### Task brief:
Could you arrange the listing below, from its first line through the line containing "point(1220,21)", as a Markdown table with a Row column numbering each line and a Line column holding it, leaving out blank lines?

## start The records

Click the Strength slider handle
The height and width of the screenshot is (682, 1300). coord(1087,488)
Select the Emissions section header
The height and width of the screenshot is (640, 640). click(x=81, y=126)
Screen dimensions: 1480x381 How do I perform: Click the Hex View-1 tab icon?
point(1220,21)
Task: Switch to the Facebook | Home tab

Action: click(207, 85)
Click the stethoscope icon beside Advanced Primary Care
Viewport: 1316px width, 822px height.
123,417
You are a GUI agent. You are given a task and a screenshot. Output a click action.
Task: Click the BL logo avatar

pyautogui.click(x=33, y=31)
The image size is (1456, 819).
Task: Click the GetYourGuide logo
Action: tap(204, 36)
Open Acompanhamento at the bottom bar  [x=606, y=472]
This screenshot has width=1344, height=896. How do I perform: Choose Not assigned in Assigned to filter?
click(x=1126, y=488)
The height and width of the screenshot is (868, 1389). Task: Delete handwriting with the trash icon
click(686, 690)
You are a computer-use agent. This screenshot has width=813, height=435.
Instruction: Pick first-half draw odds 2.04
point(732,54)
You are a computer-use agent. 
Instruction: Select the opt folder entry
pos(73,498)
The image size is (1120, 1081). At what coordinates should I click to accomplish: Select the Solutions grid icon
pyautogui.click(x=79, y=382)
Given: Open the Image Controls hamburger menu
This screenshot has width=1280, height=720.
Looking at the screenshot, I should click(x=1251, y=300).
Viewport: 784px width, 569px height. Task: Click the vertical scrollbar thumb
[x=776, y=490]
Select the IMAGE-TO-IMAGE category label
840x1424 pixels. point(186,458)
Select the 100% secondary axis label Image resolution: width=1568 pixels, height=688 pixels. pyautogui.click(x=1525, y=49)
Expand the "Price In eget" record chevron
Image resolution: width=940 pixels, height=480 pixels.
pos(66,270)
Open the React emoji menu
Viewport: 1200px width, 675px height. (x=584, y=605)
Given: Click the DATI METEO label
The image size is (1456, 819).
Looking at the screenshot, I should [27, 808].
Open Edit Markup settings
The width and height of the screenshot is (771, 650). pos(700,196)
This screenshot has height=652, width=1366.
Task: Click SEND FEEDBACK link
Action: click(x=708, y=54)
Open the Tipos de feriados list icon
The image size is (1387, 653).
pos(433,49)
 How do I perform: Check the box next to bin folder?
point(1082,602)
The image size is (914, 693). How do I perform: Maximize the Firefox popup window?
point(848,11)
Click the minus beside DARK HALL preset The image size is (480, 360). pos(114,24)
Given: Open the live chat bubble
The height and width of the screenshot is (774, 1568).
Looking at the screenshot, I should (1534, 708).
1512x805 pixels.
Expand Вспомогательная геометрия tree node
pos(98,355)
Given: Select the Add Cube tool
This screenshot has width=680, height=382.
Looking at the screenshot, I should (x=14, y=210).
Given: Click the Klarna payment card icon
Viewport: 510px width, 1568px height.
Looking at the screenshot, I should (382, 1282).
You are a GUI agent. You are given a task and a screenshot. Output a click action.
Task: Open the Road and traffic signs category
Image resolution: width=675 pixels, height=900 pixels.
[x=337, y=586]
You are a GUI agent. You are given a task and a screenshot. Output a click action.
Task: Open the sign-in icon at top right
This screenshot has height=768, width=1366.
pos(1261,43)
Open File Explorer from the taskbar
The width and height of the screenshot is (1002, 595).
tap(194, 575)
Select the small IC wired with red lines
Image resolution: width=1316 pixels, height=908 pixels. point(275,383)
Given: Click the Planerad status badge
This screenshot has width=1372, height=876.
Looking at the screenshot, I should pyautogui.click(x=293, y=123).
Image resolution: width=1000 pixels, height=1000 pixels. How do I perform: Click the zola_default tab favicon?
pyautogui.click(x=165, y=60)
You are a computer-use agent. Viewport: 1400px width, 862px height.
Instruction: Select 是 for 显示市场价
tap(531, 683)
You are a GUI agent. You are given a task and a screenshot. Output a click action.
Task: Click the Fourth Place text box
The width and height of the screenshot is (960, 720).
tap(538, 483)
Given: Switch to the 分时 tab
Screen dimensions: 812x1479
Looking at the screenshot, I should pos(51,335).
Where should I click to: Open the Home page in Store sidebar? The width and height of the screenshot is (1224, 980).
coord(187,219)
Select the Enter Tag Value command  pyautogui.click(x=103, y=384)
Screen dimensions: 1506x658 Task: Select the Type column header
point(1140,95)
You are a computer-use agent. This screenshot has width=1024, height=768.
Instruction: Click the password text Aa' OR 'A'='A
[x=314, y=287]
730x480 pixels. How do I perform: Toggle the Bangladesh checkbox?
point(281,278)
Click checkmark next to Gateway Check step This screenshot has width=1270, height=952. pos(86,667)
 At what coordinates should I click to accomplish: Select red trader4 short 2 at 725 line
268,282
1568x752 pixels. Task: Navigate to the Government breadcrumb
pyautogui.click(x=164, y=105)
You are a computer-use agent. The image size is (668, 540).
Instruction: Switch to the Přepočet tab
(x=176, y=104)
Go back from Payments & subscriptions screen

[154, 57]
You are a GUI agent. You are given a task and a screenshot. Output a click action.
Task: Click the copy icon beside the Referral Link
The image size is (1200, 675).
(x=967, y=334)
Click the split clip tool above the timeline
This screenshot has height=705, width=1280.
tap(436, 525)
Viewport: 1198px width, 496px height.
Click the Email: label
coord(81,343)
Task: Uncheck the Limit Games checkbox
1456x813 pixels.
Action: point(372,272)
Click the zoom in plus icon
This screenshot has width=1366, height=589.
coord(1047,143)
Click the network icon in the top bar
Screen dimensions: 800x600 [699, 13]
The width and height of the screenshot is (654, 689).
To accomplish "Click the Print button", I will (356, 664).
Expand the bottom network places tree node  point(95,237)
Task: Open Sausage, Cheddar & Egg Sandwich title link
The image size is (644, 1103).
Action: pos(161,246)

## end The records

### Solution for this problem:
| Row | Line |
|---|---|
| 1 | Click the Strength slider handle |
| 2 | The height and width of the screenshot is (682, 1300). coord(1087,488) |
| 3 | Select the Emissions section header |
| 4 | The height and width of the screenshot is (640, 640). click(x=81, y=126) |
| 5 | Screen dimensions: 1480x381 How do I perform: Click the Hex View-1 tab icon? |
| 6 | point(1220,21) |